WRITTEN INSTRUCTION A: For each statement, say whether it agrees with the passage on dinosaur fossils, answering yes or no and quoting the words of the passage that decide it. (i) Body parts made from cartilage are never fossilized. (ii) Finding a whole dinosaur skeleton is common. (iii) Most animals were buried and became fossils.

++++ SOURCE TEXT

To tout the benefits of the technology, Dr. Timothy Rowe uses the example of a dinosaur skull. With the scan, he can cut apart the skull digitally, without harming the fossil to explore different structures that might indicate how its brain worked and so much more.

The Fossil Record: An Incomplete Puzzle

The collective pieces of the dinosaur puzzle are called the fossil record and it’s definitely missing some pieces.

Producing fossils requires rare conditions. Most animals were eaten, leaving nothing behind to fossilize. Many animals and entire animal groups, like soft-bodied and small-boned organisms, never became fossils. Furthermore, wind and water erosion often swept away buried remains, especially in mountainous areas.

So while we know a great deal from what clues we do have, the clues are patchy. One scientist even estimated that only 2,100 adequate dinosaur skeletons exist. It’s extremely rare to find a whole dinosaur skeleton.


How do we figure out what they looked like?

The Basics

Using clues from the past and knowledge of modern animals, scientists make educated guesses about what dinosaurs may have looked like.

All reconstructions start with the foundation–the skeleton. It’s rare to find a complete skeleton, so scientists piece together an anatomically correct dinosaur from what fragments and pieces they have along with their knowledge of modern animals. Body parts made from cartilage are never fossilized; we can recreate skeletons, but we don’t know with absolute certainty how their joints moved.

++++++++

WRITTEN INSTRUCTION B: Lay out the stretch of the listing from the line containing "This screenshot has height=471, width=999." through the line containing "(x=251, y=162)" as a Markdown table with columns No. and Line, leaving out blank lines.

++++ RAW RECORDS

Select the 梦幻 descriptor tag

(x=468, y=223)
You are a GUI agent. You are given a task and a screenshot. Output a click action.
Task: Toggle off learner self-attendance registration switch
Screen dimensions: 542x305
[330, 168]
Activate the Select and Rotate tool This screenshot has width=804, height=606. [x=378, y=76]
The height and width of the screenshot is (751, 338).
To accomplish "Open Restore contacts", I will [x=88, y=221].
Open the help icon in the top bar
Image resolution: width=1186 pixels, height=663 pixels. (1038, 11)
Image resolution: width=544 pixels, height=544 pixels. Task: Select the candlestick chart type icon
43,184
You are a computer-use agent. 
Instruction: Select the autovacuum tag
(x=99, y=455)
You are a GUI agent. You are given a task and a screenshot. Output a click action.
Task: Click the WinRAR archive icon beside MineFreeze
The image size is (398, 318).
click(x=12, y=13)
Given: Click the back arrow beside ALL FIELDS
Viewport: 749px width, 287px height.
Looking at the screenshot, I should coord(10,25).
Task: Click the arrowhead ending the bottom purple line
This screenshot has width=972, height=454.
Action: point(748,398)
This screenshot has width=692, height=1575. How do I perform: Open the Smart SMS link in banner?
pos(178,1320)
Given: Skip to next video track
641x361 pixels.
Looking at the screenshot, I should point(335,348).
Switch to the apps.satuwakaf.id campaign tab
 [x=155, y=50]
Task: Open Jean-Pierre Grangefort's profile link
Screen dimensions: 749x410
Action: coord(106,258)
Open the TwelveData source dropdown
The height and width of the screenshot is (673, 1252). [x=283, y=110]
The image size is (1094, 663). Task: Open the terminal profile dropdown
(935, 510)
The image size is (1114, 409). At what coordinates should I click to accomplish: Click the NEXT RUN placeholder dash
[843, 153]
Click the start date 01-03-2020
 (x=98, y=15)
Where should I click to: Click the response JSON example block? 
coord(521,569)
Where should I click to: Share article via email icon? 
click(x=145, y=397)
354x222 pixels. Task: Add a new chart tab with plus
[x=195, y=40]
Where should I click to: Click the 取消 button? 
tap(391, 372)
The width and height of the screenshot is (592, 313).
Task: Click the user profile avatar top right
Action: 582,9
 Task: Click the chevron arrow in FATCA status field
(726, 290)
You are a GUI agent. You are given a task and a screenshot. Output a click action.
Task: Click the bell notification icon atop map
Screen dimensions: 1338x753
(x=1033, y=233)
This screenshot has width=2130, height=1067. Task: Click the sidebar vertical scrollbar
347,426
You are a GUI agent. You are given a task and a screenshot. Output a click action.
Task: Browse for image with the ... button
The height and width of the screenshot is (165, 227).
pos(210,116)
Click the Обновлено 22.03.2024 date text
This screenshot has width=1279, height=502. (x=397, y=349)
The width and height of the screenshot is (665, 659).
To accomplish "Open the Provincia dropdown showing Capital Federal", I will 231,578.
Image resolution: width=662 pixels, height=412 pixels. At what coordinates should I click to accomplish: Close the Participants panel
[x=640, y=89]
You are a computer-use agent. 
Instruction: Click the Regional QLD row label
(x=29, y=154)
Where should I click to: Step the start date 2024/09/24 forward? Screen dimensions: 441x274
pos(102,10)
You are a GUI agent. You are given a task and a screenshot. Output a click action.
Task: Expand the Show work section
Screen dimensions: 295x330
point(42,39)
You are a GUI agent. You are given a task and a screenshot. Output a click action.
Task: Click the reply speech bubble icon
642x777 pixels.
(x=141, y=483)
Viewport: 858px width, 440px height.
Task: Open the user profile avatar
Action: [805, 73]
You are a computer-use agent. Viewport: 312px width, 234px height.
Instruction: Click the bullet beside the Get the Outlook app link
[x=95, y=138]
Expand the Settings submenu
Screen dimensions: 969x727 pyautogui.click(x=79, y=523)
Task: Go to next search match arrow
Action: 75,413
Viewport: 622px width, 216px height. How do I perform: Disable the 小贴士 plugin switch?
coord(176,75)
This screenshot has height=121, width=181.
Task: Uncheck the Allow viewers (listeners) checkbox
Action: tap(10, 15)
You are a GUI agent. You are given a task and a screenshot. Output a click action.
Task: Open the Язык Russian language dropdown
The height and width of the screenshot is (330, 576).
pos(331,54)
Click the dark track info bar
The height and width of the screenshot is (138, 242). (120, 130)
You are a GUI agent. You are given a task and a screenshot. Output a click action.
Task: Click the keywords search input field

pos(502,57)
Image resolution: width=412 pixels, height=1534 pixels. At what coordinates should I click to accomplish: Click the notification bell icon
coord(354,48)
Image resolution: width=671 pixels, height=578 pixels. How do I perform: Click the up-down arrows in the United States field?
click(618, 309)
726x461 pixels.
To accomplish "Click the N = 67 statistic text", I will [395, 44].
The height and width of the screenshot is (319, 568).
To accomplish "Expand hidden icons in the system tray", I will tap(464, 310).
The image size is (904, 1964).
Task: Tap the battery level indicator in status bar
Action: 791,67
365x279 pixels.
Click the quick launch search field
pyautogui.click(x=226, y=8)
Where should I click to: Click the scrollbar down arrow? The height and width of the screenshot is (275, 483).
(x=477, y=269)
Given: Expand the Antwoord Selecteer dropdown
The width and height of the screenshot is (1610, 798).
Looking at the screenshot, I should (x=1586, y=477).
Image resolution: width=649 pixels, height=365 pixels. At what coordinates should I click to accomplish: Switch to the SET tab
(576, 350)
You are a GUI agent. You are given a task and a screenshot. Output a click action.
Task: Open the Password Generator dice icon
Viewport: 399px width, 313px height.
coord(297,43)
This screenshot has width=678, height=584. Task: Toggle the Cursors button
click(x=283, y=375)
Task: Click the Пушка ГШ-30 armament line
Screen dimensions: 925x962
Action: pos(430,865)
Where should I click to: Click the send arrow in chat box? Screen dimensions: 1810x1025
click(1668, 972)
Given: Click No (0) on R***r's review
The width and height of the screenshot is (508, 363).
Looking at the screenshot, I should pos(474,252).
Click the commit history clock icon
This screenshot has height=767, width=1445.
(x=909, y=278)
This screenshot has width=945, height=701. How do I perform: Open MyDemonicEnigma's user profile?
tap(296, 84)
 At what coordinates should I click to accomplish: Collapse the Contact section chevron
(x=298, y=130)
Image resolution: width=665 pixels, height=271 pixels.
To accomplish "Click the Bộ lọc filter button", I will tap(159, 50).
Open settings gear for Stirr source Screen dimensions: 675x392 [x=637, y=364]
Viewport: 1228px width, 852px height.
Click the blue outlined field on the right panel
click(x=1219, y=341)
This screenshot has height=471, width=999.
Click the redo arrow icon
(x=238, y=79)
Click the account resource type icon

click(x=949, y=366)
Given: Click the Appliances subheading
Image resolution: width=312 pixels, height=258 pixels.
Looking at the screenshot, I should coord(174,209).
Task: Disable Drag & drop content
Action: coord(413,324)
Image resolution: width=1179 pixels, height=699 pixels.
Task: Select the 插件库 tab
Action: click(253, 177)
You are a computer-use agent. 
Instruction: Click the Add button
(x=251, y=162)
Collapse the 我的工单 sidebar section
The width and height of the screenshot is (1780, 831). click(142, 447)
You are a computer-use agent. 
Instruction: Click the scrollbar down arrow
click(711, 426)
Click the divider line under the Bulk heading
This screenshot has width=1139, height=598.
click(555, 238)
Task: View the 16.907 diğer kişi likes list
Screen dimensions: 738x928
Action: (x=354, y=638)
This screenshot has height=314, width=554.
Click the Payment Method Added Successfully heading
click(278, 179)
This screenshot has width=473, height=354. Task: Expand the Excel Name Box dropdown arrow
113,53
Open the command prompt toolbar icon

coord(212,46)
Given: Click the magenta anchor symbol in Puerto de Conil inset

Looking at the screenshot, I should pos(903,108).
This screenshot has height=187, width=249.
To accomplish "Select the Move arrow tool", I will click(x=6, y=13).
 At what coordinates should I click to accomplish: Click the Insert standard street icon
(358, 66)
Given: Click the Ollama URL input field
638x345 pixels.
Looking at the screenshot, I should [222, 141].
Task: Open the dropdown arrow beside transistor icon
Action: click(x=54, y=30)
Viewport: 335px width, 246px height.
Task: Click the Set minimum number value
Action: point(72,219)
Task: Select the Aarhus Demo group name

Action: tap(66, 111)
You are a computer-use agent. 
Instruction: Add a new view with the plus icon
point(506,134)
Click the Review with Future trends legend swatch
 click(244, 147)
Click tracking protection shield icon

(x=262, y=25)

++++++++

FULL OUTPUT A:
(i) Yes: "Body parts made from cartilage are never fossilized"
(ii) No: "It’s extremely rare to find a whole dinosaur skeleton."
(iii) No: "Most animals were eaten, leaving nothing behind to fossilize."

FULL OUTPUT B:
| No. | Line |
|---|---|
| 1 | This screenshot has height=471, width=999. |
| 2 | Click the redo arrow icon |
| 3 | (x=238, y=79) |
| 4 | Click the account resource type icon |
| 5 | click(x=949, y=366) |
| 6 | Given: Click the Appliances subheading |
| 7 | Image resolution: width=312 pixels, height=258 pixels. |
| 8 | Looking at the screenshot, I should coord(174,209). |
| 9 | Task: Disable Drag & drop content |
| 10 | Action: coord(413,324) |
| 11 | Image resolution: width=1179 pixels, height=699 pixels. |
| 12 | Task: Select the 插件库 tab |
| 13 | Action: click(253, 177) |
| 14 | You are a computer-use agent.  |
| 15 | Instruction: Click the Add button |
| 16 | (x=251, y=162) |